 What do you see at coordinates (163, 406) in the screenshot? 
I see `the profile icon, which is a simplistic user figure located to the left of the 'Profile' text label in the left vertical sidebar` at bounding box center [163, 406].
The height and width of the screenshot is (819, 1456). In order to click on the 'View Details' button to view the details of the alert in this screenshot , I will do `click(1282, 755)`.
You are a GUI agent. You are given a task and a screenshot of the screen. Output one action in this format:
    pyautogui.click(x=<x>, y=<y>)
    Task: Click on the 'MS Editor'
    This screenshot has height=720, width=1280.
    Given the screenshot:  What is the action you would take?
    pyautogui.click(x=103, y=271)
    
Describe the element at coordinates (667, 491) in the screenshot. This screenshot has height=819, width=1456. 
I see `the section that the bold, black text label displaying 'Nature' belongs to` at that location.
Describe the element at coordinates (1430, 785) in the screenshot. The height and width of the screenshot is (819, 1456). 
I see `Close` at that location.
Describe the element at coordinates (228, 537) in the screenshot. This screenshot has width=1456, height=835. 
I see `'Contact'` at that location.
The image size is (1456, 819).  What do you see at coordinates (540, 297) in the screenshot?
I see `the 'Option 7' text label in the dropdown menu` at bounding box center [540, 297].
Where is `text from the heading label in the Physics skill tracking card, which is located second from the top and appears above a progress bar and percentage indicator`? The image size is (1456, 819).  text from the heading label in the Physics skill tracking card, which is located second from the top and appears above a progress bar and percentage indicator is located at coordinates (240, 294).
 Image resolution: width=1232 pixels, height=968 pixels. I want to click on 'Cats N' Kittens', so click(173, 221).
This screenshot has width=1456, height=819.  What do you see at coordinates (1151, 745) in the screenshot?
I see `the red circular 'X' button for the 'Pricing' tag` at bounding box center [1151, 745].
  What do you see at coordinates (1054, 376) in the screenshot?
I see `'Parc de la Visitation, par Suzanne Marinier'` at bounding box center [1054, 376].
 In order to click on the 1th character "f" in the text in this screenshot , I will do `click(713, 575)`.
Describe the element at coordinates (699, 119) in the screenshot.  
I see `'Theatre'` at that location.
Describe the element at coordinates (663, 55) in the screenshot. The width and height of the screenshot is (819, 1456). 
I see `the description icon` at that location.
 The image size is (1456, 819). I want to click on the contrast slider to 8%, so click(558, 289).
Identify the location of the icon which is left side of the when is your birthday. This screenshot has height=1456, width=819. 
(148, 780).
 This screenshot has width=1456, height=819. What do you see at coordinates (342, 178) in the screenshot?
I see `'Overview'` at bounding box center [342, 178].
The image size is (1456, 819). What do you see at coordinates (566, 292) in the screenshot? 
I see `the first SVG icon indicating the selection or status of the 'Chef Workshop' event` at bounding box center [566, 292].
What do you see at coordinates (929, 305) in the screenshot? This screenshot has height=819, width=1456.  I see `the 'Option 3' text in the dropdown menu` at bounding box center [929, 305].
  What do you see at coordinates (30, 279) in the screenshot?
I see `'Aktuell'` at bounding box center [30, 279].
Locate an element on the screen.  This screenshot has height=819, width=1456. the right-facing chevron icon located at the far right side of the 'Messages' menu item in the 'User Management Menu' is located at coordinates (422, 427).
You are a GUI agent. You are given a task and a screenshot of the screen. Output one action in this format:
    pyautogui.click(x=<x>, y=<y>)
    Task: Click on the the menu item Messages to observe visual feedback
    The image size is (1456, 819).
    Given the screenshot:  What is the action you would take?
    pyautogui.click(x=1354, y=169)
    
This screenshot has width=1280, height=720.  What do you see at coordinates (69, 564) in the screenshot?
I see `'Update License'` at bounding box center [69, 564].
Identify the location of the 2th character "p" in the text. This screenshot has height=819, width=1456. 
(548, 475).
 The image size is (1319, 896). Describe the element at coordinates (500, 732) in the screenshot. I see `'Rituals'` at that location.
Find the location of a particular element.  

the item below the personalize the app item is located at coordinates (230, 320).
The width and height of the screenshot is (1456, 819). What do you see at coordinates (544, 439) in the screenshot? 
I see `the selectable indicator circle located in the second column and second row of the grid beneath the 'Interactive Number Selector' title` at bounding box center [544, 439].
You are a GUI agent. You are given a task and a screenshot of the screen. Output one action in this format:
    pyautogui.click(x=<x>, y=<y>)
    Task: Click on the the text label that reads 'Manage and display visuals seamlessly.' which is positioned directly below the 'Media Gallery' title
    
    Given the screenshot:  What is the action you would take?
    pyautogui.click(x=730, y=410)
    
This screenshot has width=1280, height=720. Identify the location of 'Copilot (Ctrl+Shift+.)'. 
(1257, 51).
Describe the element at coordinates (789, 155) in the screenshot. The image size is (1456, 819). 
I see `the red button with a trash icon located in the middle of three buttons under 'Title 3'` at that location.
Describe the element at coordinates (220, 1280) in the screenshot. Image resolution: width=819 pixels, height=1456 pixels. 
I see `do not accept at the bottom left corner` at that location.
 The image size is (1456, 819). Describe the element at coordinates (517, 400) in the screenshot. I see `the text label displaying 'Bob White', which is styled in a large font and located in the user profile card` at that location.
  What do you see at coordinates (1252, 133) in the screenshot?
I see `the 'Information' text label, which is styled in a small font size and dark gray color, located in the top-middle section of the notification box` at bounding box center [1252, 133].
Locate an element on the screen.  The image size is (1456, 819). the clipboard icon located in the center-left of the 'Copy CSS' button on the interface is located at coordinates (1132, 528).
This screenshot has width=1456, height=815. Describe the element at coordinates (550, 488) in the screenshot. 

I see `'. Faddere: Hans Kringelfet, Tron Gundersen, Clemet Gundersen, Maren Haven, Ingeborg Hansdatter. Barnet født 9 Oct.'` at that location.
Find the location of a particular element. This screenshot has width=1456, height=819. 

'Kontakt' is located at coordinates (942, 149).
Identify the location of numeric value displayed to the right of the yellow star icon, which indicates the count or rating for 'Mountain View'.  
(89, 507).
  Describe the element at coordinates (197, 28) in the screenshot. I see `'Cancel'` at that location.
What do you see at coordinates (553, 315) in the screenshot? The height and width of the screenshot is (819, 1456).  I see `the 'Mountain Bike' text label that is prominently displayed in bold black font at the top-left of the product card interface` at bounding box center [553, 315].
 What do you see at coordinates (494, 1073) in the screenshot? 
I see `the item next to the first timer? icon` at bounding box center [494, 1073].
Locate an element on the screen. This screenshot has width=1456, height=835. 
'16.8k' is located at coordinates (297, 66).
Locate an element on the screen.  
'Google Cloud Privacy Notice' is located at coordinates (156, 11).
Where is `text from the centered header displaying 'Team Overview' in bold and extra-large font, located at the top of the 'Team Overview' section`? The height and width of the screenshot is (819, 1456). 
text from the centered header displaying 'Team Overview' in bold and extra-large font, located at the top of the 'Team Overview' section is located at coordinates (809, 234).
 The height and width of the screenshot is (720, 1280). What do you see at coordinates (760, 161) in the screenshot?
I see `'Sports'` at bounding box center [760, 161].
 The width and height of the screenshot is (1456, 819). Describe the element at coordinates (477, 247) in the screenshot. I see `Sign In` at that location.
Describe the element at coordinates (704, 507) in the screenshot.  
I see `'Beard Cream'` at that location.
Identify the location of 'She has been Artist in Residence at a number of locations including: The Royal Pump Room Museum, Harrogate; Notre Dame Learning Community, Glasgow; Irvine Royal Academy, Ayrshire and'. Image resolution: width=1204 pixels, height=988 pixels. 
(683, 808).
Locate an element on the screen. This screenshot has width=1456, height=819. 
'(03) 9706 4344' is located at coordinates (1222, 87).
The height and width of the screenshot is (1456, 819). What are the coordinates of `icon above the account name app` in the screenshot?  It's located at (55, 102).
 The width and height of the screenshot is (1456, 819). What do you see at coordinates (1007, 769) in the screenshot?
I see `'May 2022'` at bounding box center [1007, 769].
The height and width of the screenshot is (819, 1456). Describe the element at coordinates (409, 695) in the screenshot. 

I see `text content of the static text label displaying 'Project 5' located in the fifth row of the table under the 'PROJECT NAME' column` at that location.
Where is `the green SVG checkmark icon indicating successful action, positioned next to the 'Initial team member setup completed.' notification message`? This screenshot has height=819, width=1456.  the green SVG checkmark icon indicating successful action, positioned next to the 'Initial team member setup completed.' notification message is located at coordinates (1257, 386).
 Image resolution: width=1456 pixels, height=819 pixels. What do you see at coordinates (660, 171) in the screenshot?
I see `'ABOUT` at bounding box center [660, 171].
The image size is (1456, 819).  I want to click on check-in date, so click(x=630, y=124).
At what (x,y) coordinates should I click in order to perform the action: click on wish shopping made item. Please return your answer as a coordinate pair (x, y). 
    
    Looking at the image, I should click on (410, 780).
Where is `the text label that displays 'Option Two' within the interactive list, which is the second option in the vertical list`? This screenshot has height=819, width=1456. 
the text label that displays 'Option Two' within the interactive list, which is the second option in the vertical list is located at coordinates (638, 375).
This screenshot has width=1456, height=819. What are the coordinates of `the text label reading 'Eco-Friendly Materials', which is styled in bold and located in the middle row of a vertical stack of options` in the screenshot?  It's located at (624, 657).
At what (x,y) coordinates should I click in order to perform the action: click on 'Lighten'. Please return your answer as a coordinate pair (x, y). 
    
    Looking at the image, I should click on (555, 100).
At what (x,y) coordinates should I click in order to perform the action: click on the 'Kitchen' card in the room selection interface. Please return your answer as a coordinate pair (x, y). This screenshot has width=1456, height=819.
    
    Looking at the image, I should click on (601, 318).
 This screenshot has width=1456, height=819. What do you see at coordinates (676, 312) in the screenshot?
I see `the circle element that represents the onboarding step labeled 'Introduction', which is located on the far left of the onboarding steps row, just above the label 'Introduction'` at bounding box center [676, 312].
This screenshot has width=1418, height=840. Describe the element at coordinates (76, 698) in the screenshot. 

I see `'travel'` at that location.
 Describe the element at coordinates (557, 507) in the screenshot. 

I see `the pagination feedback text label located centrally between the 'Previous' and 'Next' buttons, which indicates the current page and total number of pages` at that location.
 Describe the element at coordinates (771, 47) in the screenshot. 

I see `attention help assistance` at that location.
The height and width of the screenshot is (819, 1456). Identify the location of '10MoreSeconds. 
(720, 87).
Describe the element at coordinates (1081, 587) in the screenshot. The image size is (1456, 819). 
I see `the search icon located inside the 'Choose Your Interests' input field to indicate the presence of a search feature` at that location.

» **Requirement**
Write out the records again word for word, beginning with the line that contains "coordinates (422, 427)." and ending with the line that contains "center [69, 564].", including both of those lines.

» **Task response**
Locate an element on the screen.  This screenshot has height=819, width=1456. the right-facing chevron icon located at the far right side of the 'Messages' menu item in the 'User Management Menu' is located at coordinates (422, 427).
You are a GUI agent. You are given a task and a screenshot of the screen. Output one action in this format:
    pyautogui.click(x=<x>, y=<y>)
    Task: Click on the the menu item Messages to observe visual feedback
    The image size is (1456, 819).
    Given the screenshot:  What is the action you would take?
    pyautogui.click(x=1354, y=169)
    
This screenshot has width=1280, height=720.  What do you see at coordinates (69, 564) in the screenshot?
I see `'Update License'` at bounding box center [69, 564].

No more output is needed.